**Data supplied:**
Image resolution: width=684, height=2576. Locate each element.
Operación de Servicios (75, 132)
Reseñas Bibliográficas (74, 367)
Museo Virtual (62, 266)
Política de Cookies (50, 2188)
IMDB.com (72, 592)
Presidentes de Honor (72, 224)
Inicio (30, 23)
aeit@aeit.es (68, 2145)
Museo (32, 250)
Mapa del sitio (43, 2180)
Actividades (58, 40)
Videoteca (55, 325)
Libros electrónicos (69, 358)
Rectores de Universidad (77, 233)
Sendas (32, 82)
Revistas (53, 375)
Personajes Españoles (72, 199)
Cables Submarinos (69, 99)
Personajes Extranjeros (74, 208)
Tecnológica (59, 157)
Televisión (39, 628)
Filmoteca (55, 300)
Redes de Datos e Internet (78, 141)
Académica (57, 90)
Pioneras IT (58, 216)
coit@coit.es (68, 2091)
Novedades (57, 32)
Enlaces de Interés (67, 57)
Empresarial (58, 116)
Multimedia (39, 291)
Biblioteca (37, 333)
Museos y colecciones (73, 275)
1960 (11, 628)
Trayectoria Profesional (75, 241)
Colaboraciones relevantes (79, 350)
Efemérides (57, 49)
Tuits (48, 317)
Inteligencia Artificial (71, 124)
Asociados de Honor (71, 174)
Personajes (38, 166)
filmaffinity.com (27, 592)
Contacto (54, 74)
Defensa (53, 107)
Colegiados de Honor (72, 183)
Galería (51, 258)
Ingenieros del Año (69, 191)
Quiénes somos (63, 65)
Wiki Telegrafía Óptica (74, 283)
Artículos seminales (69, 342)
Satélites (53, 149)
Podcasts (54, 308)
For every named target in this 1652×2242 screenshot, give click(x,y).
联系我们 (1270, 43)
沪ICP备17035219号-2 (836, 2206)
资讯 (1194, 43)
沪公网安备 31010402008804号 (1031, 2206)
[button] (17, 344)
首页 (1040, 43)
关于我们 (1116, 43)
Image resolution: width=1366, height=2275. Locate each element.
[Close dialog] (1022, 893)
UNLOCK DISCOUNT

**Exercise aim:** If a line in the listing holds the word "each", list that line.

**Written answer:**
Image resolution: width=684, height=2576. Locate each element.
Image resolution: width=1366, height=2275. Locate each element.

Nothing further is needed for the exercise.